Summary
In Gillespie v Great Atlantic Pacific Tea Co. (26 A.D.2d 953), the court stated that: "preverdict interest is not allowable on a verdict for personal injuries, even though the complaint was couched in the form of an action for damages for breach of an implied warranty of fitness for use (* * * DeLong Corp. v. Morrison-Knudsen Co., 20 A.D.2d 104, 108-109, affd. 14 N.Y.2d 346)."

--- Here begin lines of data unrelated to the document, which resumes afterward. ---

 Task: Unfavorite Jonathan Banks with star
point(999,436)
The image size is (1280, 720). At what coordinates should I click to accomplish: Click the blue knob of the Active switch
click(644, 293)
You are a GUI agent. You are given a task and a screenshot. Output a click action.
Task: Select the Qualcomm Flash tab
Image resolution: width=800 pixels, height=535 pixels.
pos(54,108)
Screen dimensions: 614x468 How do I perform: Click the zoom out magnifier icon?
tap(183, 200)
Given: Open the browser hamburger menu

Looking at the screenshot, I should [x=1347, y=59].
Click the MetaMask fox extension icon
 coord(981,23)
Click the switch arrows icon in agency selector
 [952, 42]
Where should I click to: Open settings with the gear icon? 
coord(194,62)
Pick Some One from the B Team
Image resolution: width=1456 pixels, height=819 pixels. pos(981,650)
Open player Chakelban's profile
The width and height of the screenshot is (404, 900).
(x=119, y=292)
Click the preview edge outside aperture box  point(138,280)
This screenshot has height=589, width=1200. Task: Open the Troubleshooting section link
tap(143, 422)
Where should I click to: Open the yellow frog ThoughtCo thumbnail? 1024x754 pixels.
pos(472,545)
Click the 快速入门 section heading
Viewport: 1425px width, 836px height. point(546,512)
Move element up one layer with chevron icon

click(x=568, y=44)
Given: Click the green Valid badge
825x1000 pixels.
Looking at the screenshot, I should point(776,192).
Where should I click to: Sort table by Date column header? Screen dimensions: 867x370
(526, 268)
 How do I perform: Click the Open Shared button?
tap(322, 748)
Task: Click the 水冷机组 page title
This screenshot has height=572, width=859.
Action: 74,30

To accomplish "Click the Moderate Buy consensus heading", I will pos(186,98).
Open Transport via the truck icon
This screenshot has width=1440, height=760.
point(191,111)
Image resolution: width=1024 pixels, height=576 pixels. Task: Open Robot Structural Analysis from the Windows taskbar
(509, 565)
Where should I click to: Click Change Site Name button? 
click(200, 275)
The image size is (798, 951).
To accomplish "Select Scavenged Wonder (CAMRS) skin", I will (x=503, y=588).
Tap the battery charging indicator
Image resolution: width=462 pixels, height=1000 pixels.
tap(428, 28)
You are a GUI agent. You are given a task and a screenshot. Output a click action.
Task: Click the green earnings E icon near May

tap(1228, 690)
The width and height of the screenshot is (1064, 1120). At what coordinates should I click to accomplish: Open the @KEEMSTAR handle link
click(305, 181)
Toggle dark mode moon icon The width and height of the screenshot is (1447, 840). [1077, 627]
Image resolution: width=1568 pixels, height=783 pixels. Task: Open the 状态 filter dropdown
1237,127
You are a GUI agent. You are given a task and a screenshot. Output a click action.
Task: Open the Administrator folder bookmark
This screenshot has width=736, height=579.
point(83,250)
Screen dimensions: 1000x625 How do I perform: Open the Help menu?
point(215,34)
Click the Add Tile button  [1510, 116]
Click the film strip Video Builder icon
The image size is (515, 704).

Summary of this case from Loeb v. TeitelbaumOpinion
November 28, 1966
Order of the Supreme Court, Westchester County, dated December 11, 1964, affirmed, without costs. Appeal from judgment dated November 10, 1964 has been withdrawn. In our opinion, preverdict interest is not allowable on a verdict for personal injuries, even though the complaint was couched in the form of an action for damages for breach of an implied warranty of fitness for use ( West v. L.J.F. Corp., 207 N.Y.S.2d 715; see, also, CPLR 5001, subd. [a]; McKinney's Cons. Laws of N.Y., Book 7B, CPLR 5001 and notes thereto; 1950 Report of N.Y. Law Rev. Comm., pp. 108-109; 5 Weinstein-Korn-Miller, N.Y. Civ. Prac., par. 5001.07; De Long Corp. v. Morrison-Knudsen Co., 20 A.D.2d 104, 108-109, affd. 14 N.Y.2d 346). Insofar as Miller v. Foltis Fisher, Inc. ( 152 Misc. 24); Brown v. Godefroy Mfg. Co. ( 278 App. Div. 242); Gellman v. Hotel Corp. of America ( 46 Misc.2d 521) and Weinstein-Korn-Miller ( supra) hold or indicate to the contrary, we are not inclined to follow them. Ughetta, Acting P.J., Rabin, Hopkins and Benjamin, JJ., concur; Brennan, J., not voting. [ 44 Misc.2d 670.]